Figure 2.. CUT&RUN for ΔFOSB in NAc D1 MSNs and D2 MSNs after chronic cocaine exposure.

(A) Motif analysis of called ΔFOSB peaks. (B) Venn diagram analysis of called ΔFOSB peaks among saline- and cocaine-exposed male and female mice. (C) Genomic distribution of ΔFOSB peaks in NAc D1 and D2 MSNs of male and female mice under saline and cocaine conditions. (D) Heatmaps comparing the effect of chronic cocaine on ΔFOSB peaks in D1 vs. D2 MSNs in male (upper) and female (lower) mice. (E) Venn diagrams comparing the effect of chronic cocaine on ΔFosB peaks in D1 and in D2 MSNs in male vs. female mice. (F) Example of ΔFOSB binding at a promoter region of Setd1a in the male D1 cocaine dataset. (G) Example of ΔFOSB binding at a poised enhancer region of Efr3a in the male D1 cocaine dataset. (H) Example of ΔFOSB binding at an active enhancer region in the Drd2-Ankk1-Ttc12 locus in the male D2 cocaine dataset. CUT&RUN-seq: 5 animals per replicate and n=3 per group

Figure 3.. RRHO reveals convergence of ΔFOSB binding and gene expression.
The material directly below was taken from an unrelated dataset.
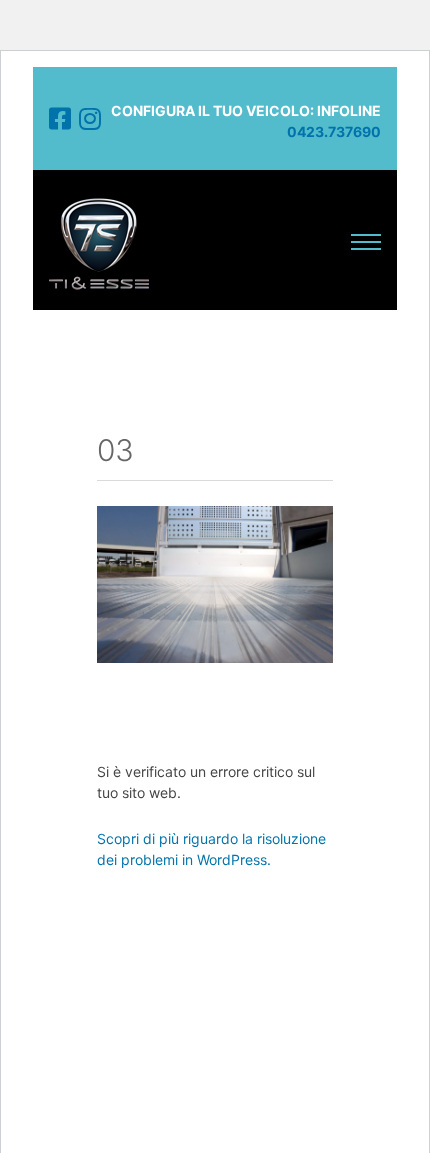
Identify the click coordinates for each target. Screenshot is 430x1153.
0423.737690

(A) Promoter regions. (B) Gene body regions. Changes in ΔFOSB binding in response to chronic IP cocaine (Coc) vs. saline (Sal) injections were compared to cocaine-induced changes in gene expression in D1 and D2 MSNs using published datasets. Positive correlations were seen between ΔFOSB binding and D1 MSN gene expression in mice that received a priming dose of cocaine after a history of chronic drug exposure (Coc-Coc), with negative correlations seen prior to that priming dose (Coc-Sal). Opposite although weaker correlations were apparent in D2 MSNs. Patterns seen in promoter and gene body regions were similar, with larger magnitude effects in the latter.

Figure 4.. A majority (~70%) of ΔFOSB binding sites overlap with BRG1 and with histone marks indicative of active enhancers.
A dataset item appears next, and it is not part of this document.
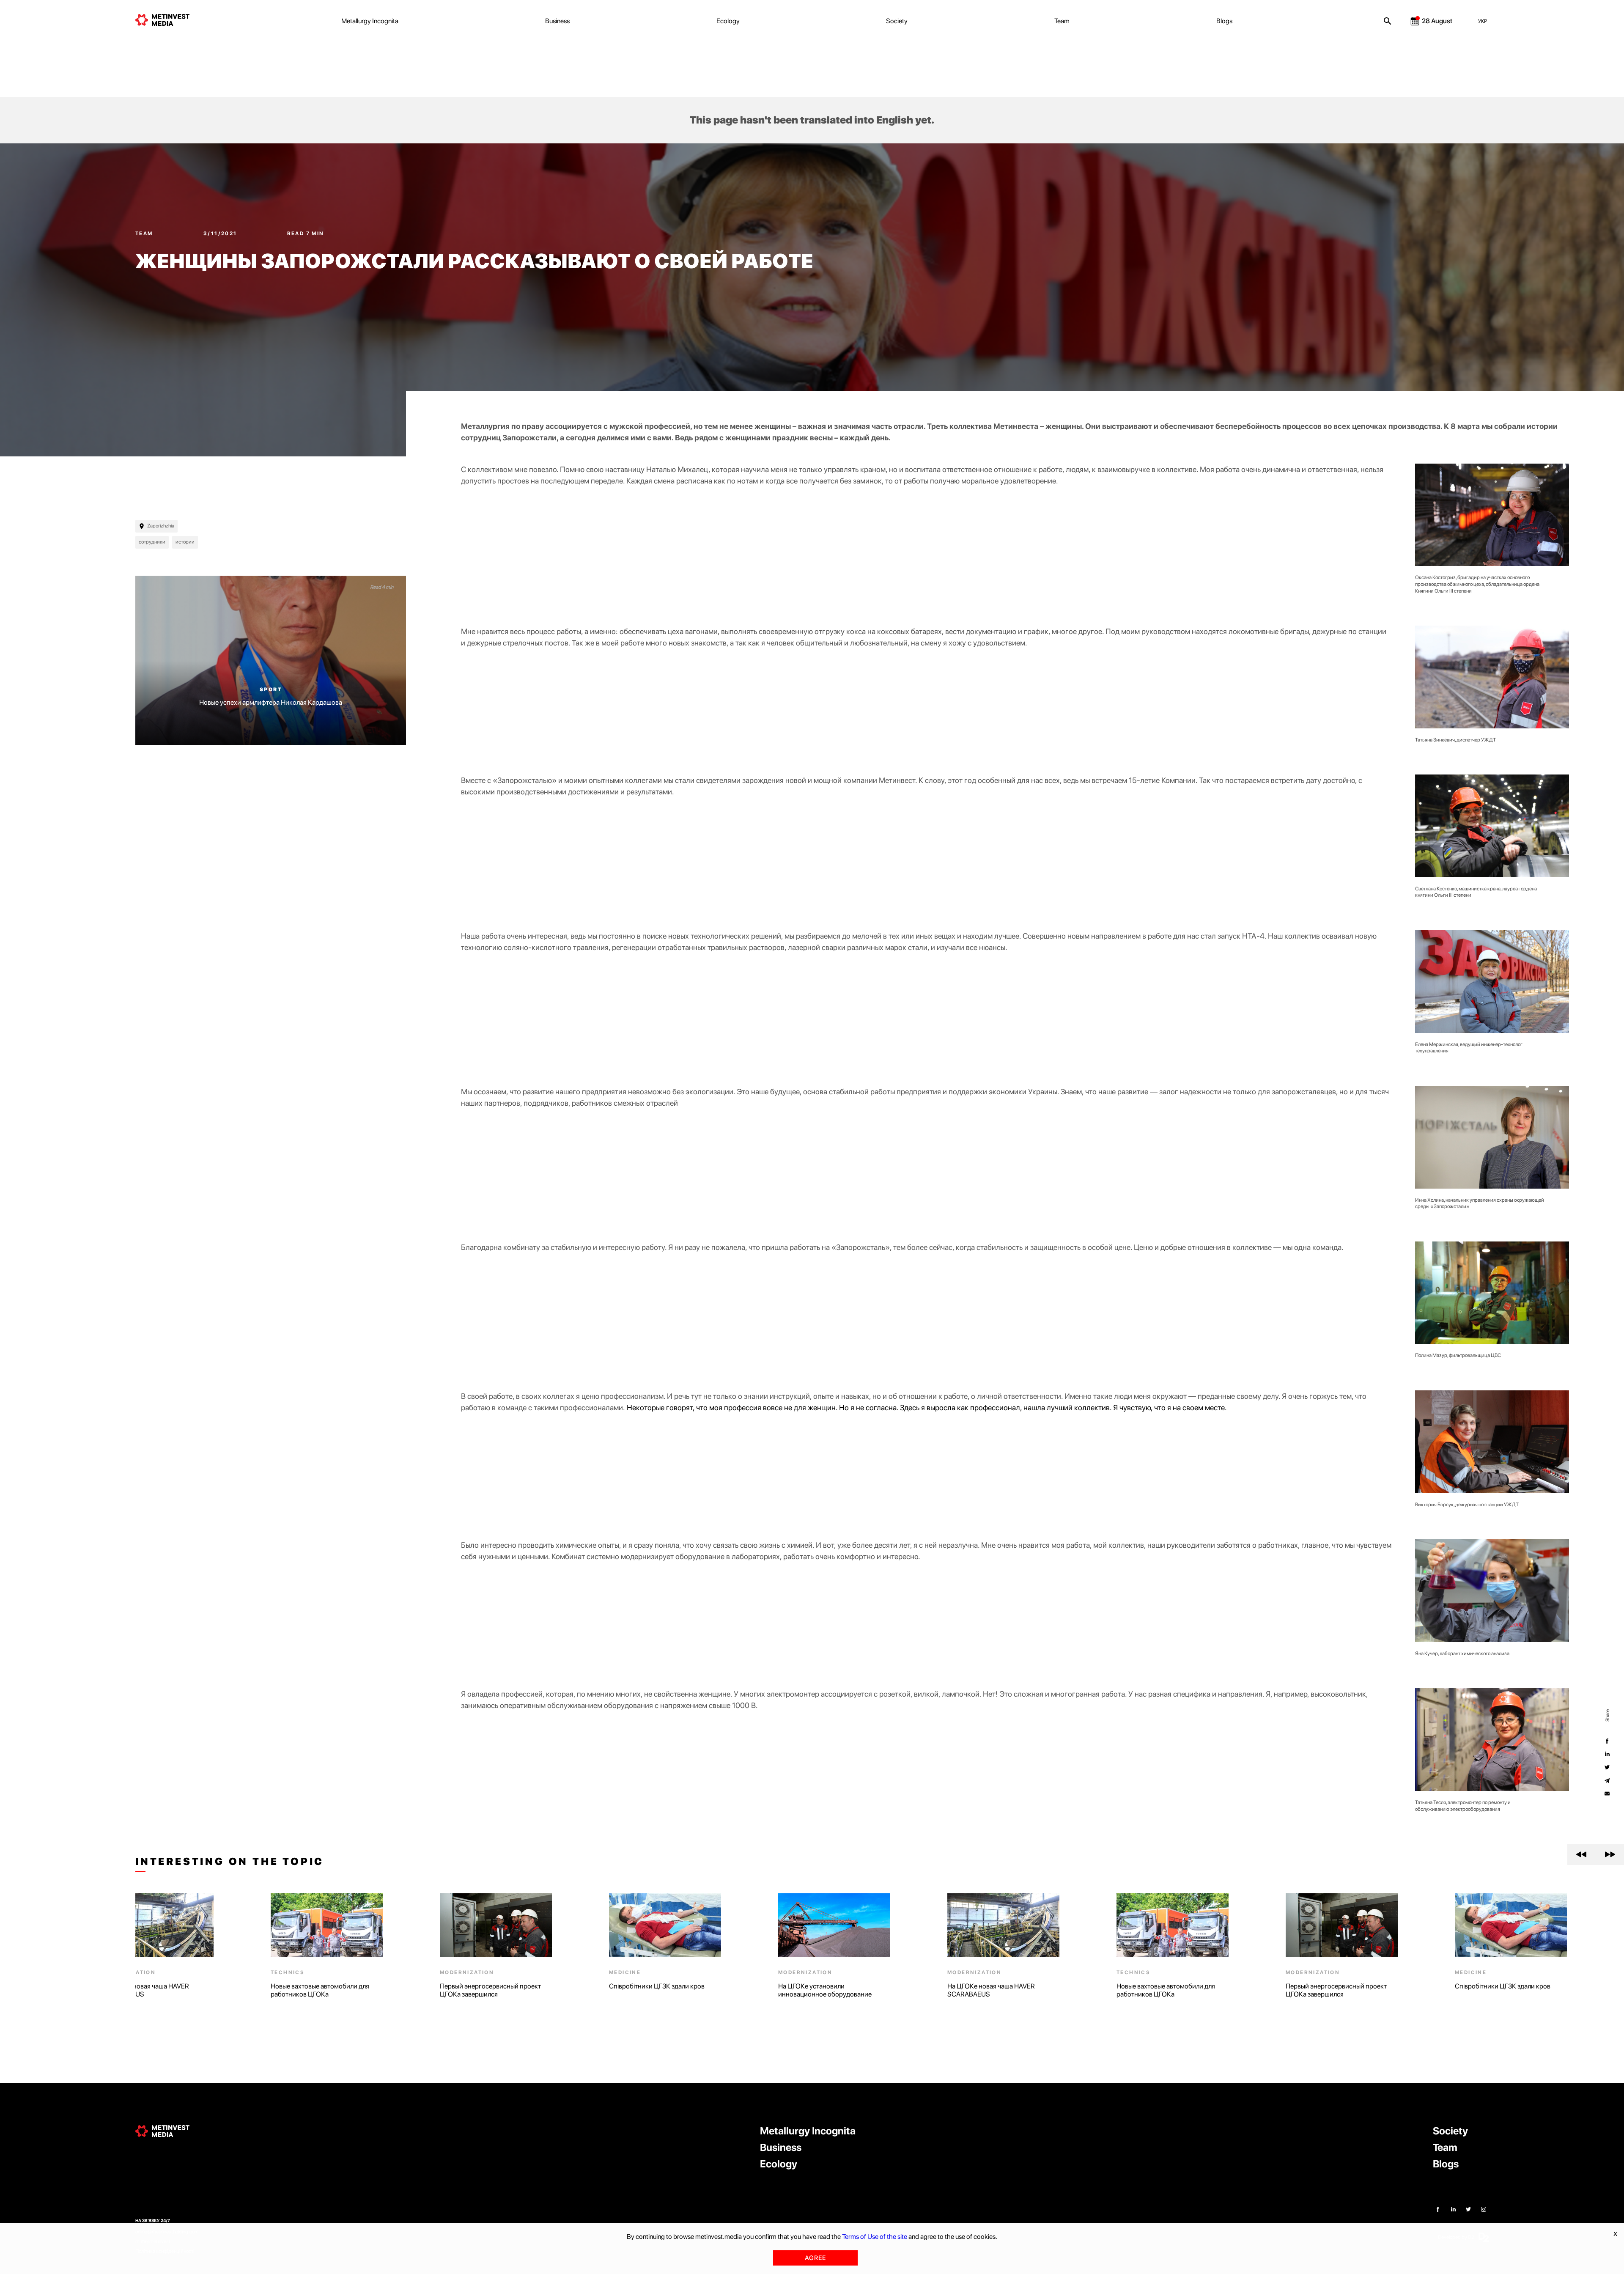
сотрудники (152, 542)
(A) Venn diagram analysis of called H3K4me1, H3K27ac, and ΔFOSB peaks in male D1 MSNs of NAc from cocaine mice. (B) Coverage of BRG1 and histone marks at called ΔFOSB+ / H3K4me1+ / H3K27ac+ peaks in the male D1 MSN cocaine group. (C) Venn diagram analysis of called H3K4me3 and ΔFOSB peaks in the male D1 MSN cocaine group. (D) Coverage of histone marks at called ΔFOSB+ / H3K4me3+ peaks in the male D1 MSN cocaine group. CUT&RUN-seq: 4 animals per replicate and n=3 per group

Figure 5.. Loci with ΔFOSB binding sites contain motifs recognized by homeobox and T-box transcription factors.

(A) In silico motif analyses of loci with ΔFOSB-bound AP1 sites (± 500 bp from AP1 sites) in D1 and D2 MSNs of male and female cocaine groups. (B) Venn diagram analysis of alternative splicing junctions and ΔFOSB binding sites. (C) Motif analysis of alternative splicing junctions with ΔFOSB peaks nearby.